REQUIRED WORK:
The line that contains "1280x800 pixels. At" marks the start. Please set it down, with every later line of the data, exactly and without pictures.

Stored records

=== Section Start ===

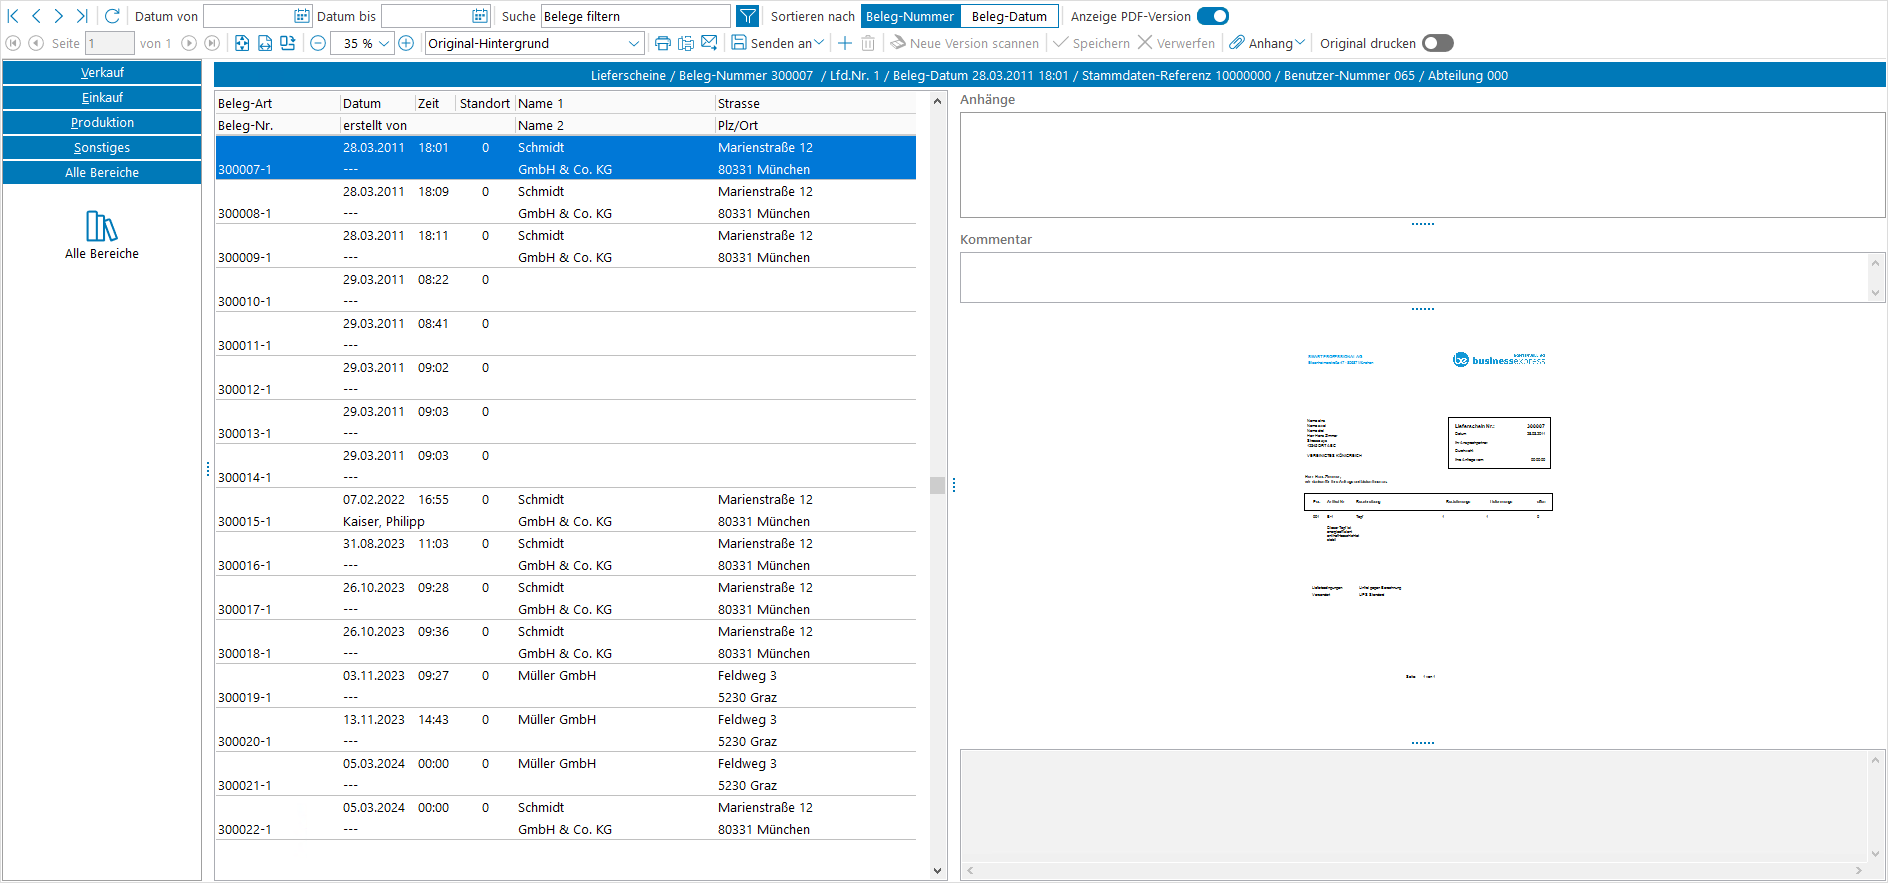Click the Belege filtern search field
Image resolution: width=1888 pixels, height=883 pixels.
634,16
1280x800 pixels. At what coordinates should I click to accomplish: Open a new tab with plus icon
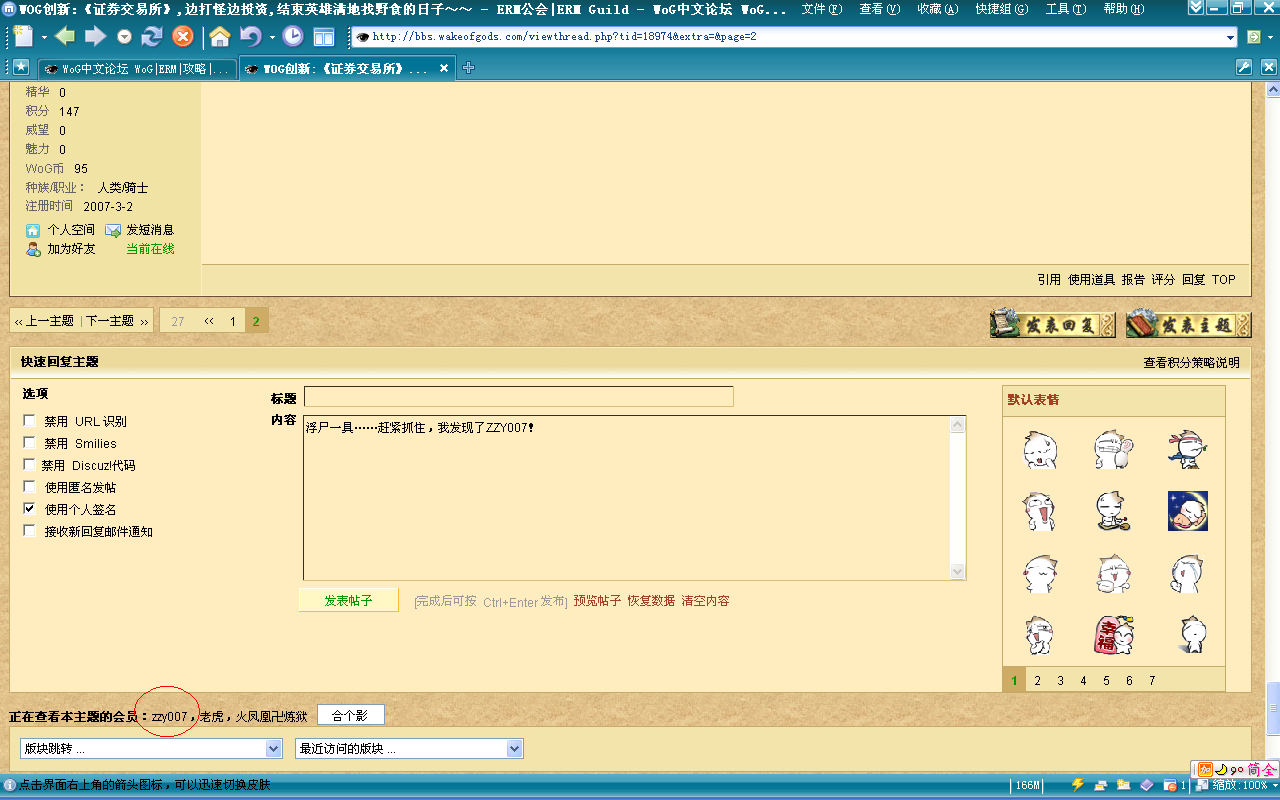(469, 68)
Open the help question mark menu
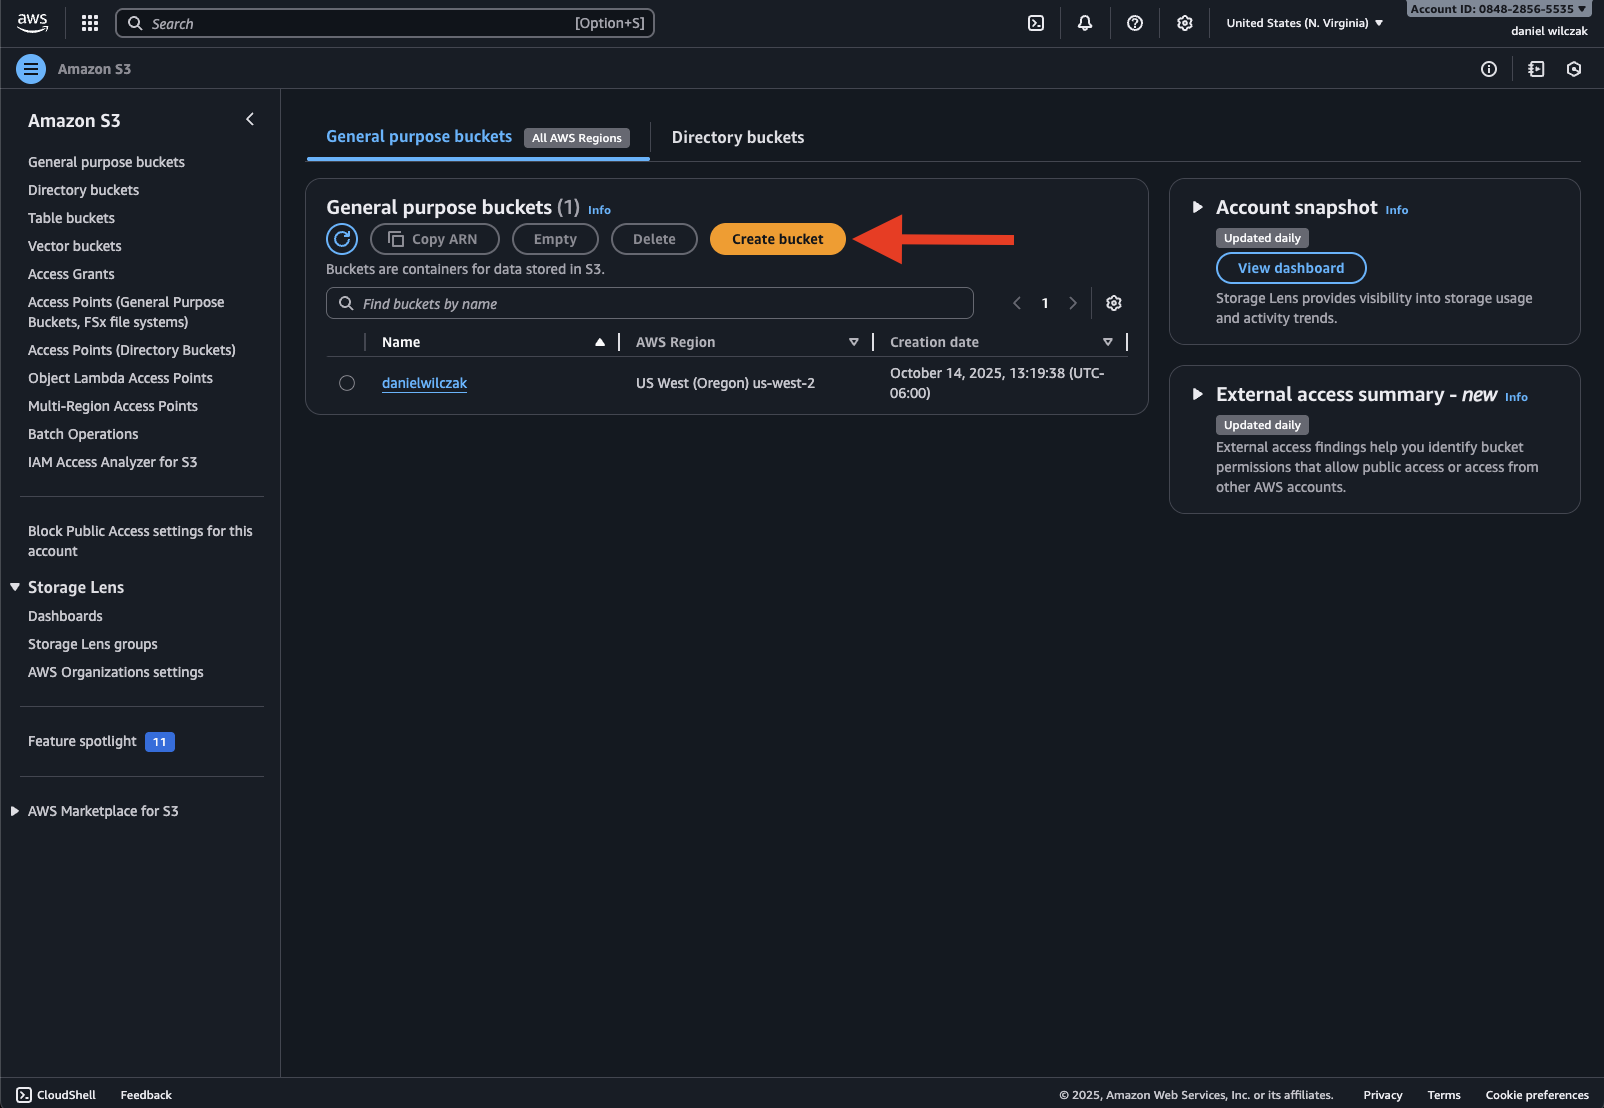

=== Section End ===

PROBLEM SOLUTION:
1280x800 pixels. At what coordinates should I click to accomplish: Open a new tab with plus icon
(469, 68)
Open the help question mark menu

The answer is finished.